The immediate statement by the EU after the Joint Committee meeting said whilst it had taken note of the UK’s position it however remained open to an extension. However the matter now appears to be closed as following Monday’s High Level Meeting between the UK and the EU, the leaders released a joint statement which – whilst pledging to intensify negotiations – said the period would not be extended:

“The Parties noted the UK's decision not to request any extension to the transition period. The transition period will therefore end on 31 December 2020, in line with the provisions of the Withdrawal Agreement.”

The current UK Government was elected on a manifesto pledge not to extend the transition period and has been firm on this position both before and during the COVID 19 pandemic.

A recent House of Commons Briefing Paper looked at whether the transition period could be extended after the deadline in the Withdrawal Agreement or indeed if a new implementation phase could follow the current transition period. 

UK Government to phase in border checks on EU goods entering Great Britain

The UK Government announced on Friday that it will phase in checks on goods from the EU being brought into Great Britain.

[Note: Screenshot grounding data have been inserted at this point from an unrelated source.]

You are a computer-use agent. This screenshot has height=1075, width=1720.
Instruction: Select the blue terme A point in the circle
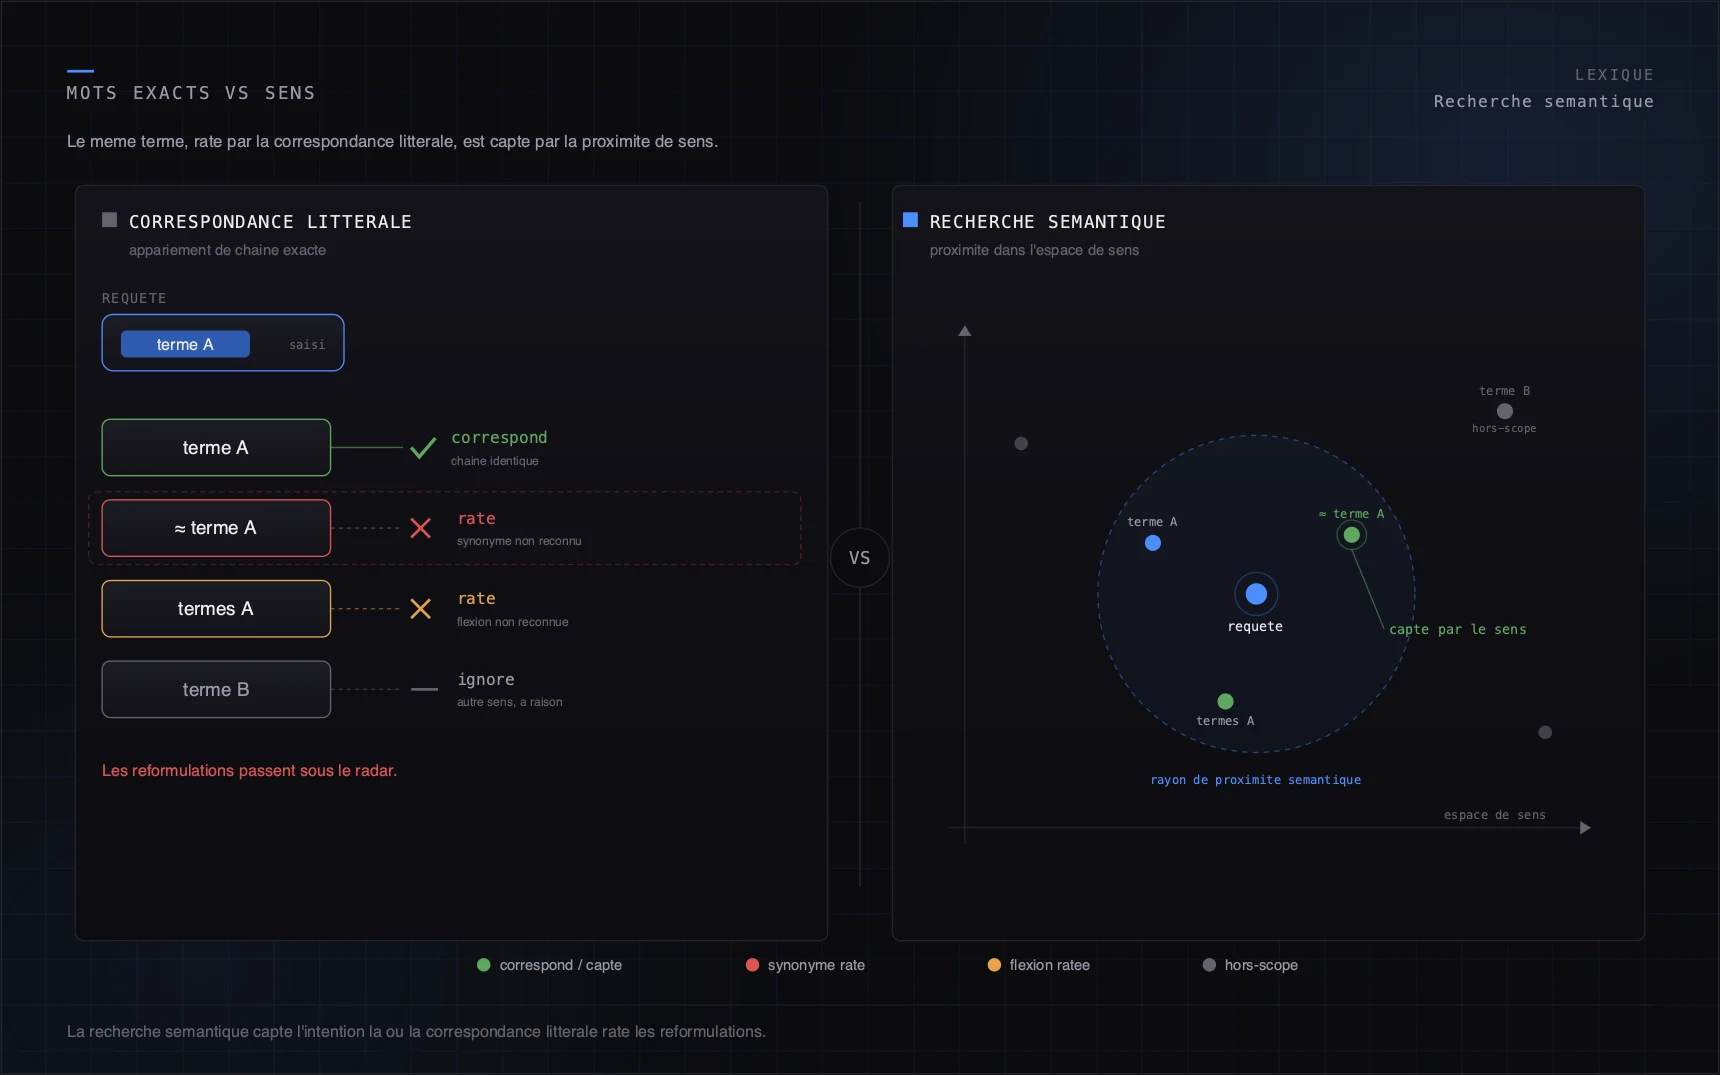pyautogui.click(x=1153, y=543)
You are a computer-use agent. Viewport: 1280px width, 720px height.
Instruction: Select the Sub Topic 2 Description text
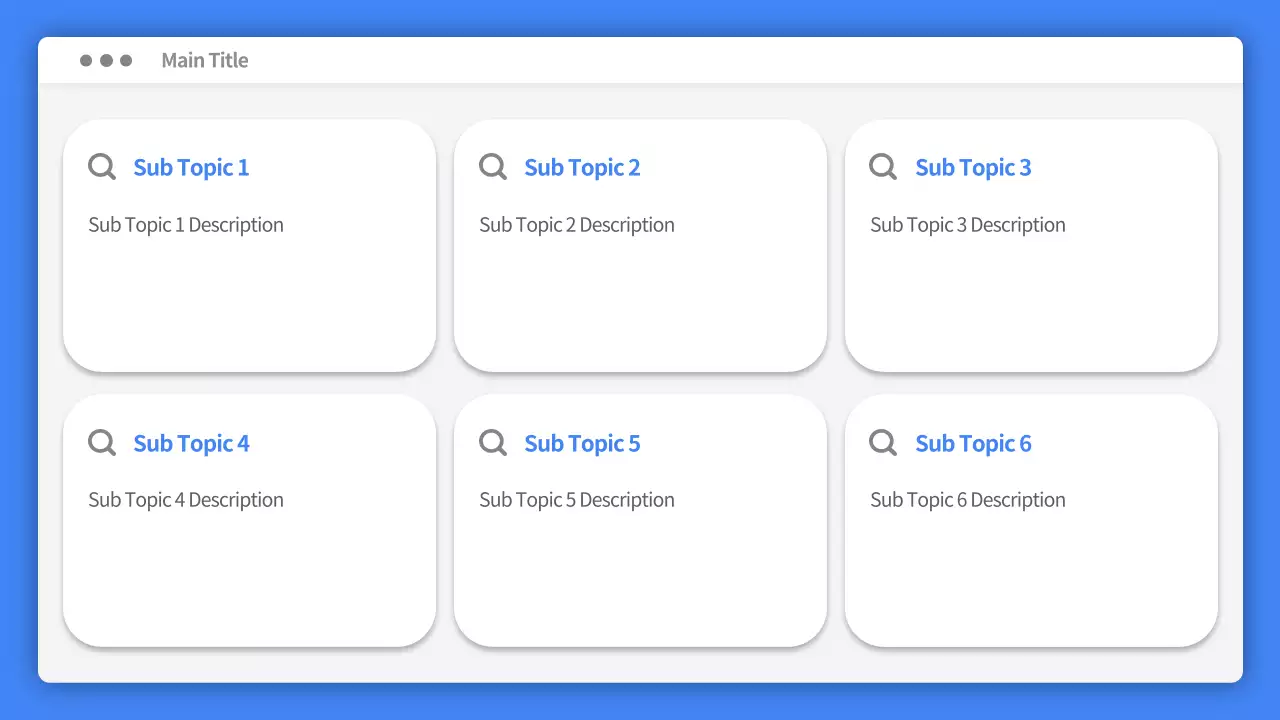[x=577, y=225]
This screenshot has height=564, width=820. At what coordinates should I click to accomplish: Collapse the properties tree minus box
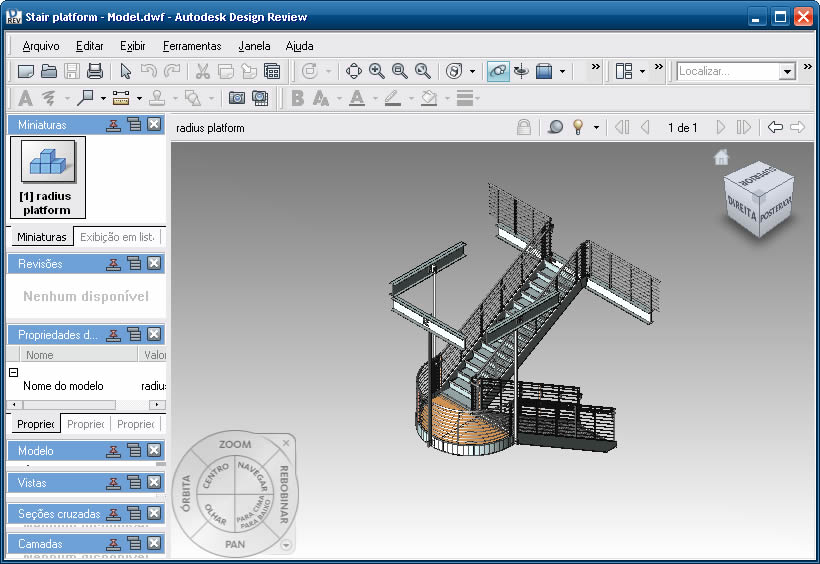click(14, 372)
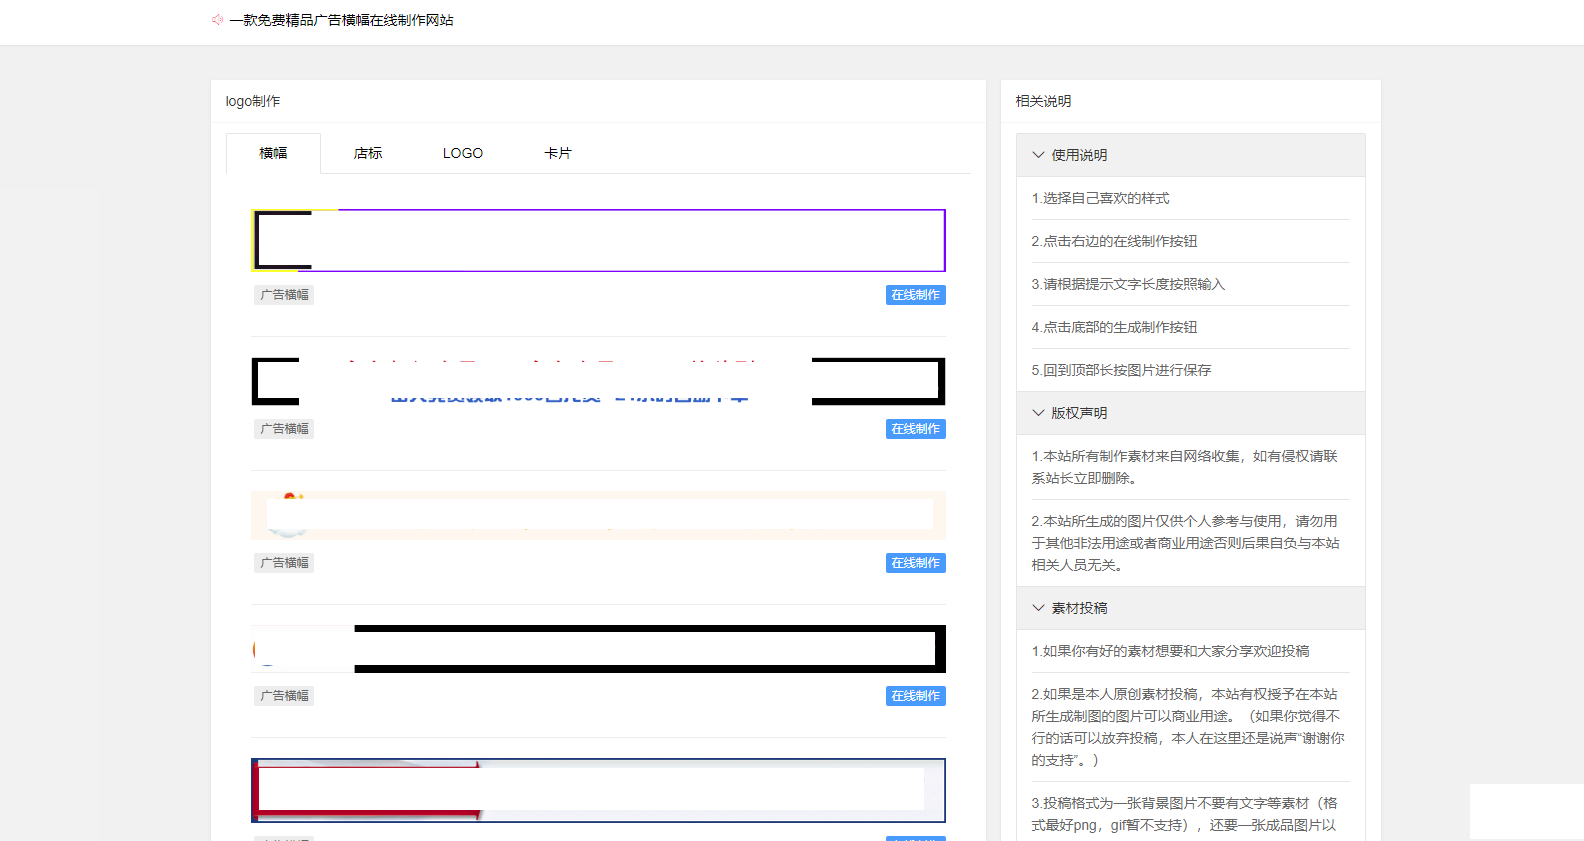Open the 店标 tab
This screenshot has width=1584, height=841.
pyautogui.click(x=368, y=153)
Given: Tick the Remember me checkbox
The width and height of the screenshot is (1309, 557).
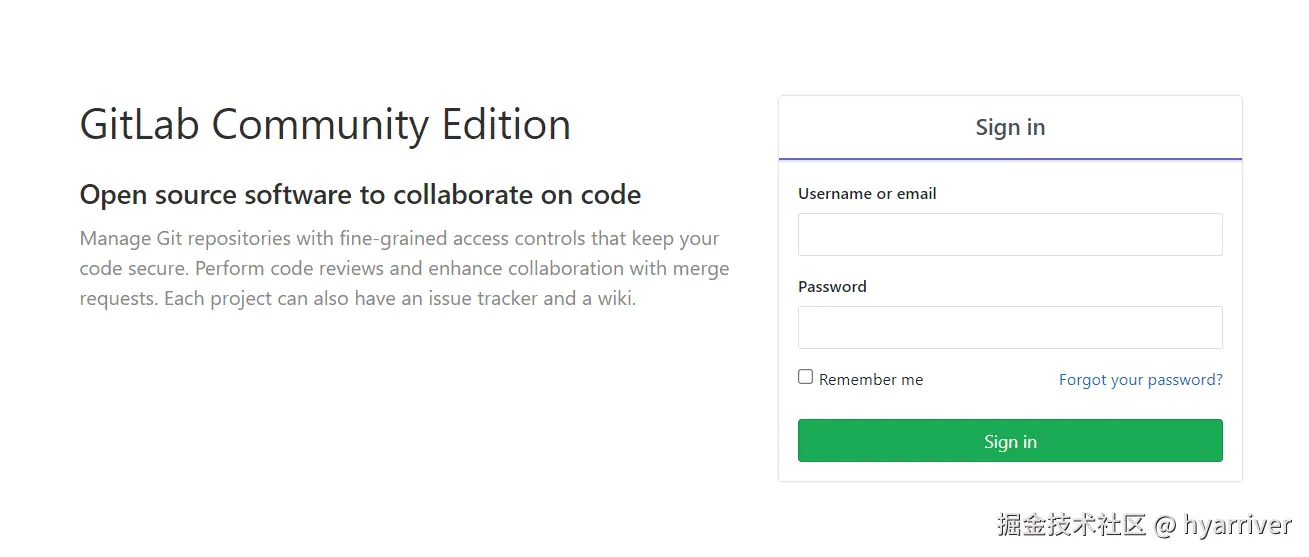Looking at the screenshot, I should [x=805, y=377].
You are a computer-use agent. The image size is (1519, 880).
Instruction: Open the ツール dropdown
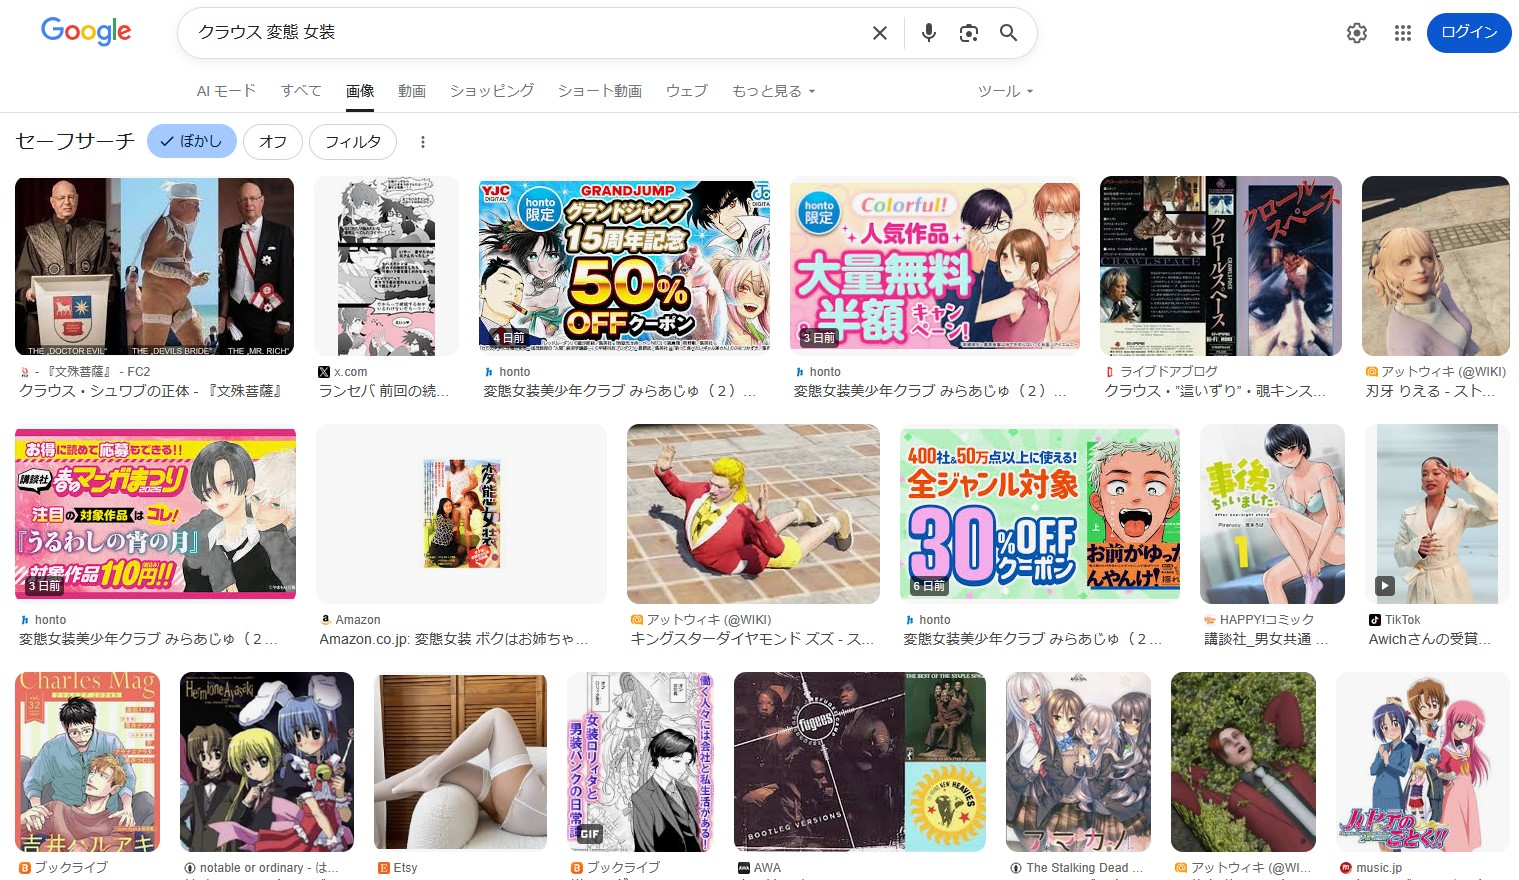pyautogui.click(x=1005, y=91)
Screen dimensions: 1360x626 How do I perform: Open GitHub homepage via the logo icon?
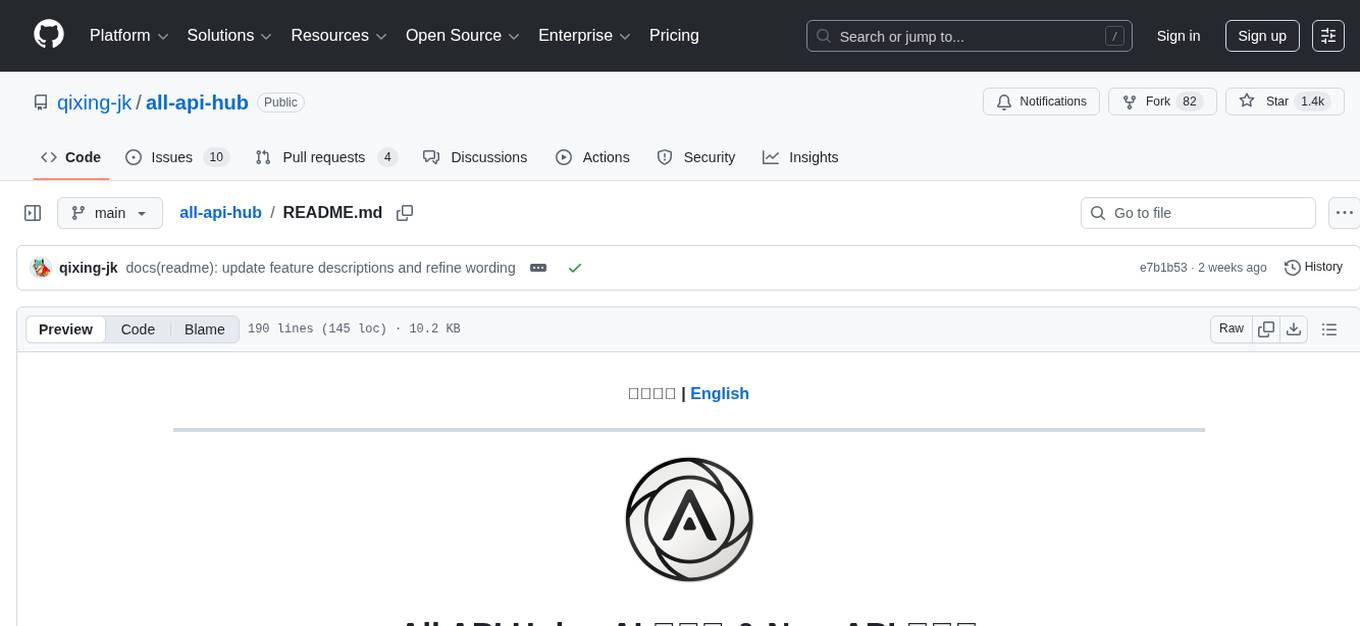(48, 35)
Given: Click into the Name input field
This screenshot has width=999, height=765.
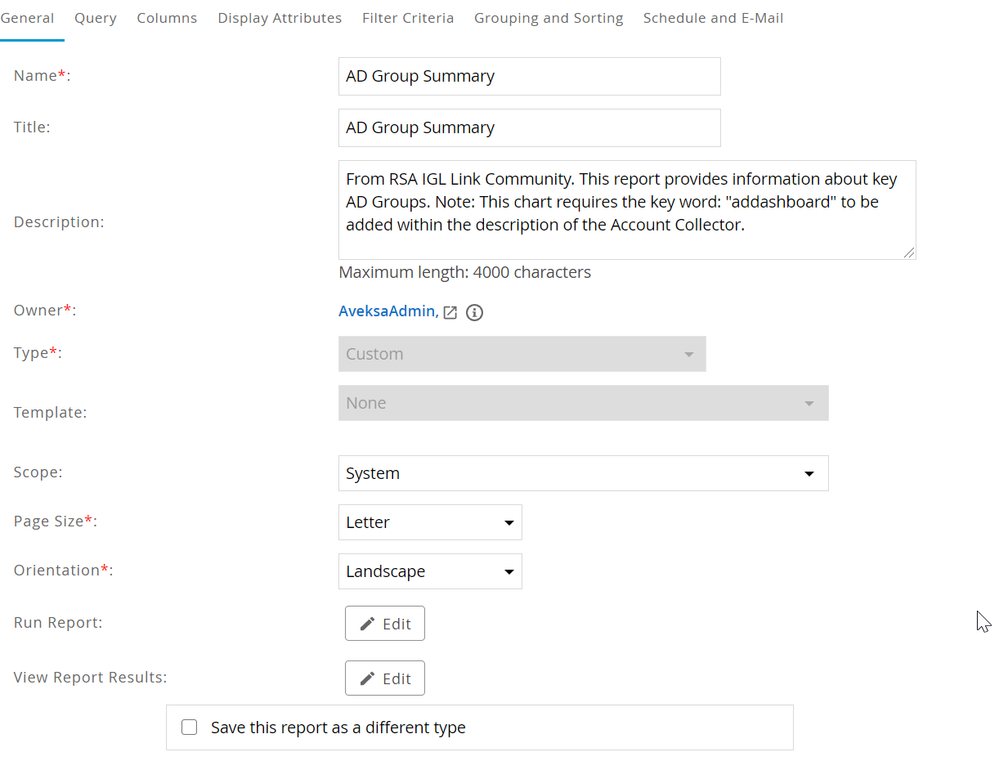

The three-stage implementation will start at the end of the transition period and finish in July 2021.

The UK Government has set out some details of this on its website saying:

From January 2021: Traders importing standard goods, covering everything from clothes to electronics, will need to prepare for basic customs requirements, such as keeping sufficient records of imported goods, and will have up to six months to complete customs declarations. While tariffs will need to be paid on all imports, payments can be deferred until the customs declaration has been made. There will be checks on controlled goods like alcohol and tobacco. Businesses will also need to consider how they account for VAT on imported goods. There will also be physical checks at the point of destination or other approved premises on all high risk live animals and plants.

From April 2021: All products of animal origin (POAO) – for example meat, pet food, honey, milk or egg products – and all regulated plants and plant products will also require pre-notification and the relevant health documentation.

From July 2021: Traders moving all goods will have to make declarations at the point of importation and pay relevant tariffs. Full Safety and Security declarations will be required, while for SPS commodities there will be an increase in physical checks and the taking of samples: checks for animals, plants and their products will now take place at GB Border Control Posts.

 The UK Government say that this phased implementation will allow businesses more time to adapt to the measures at the border. The UK Government is also investing further money to ease the burden of these new processes on business by further developing the UK’s customs intermediary sector.

Crucially, as noted by the UK Government “This approach is for GB/EU trade. This approach does not apply to the flow of trade between Northern Ireland and Ireland, or between Northern Ireland and GB which is covered by the Withdrawal Agreement.”

Some further detail is available on the UK Government website. A more fulsome border operating model is expected in July.

According to media reports, the EU is not planning to replicate these measures with Commission Vice President Maros Sefcovi saying “I can assure everyone that the EU will continue to fully protect the integrity of the single market and customs union as well as its financial interest”.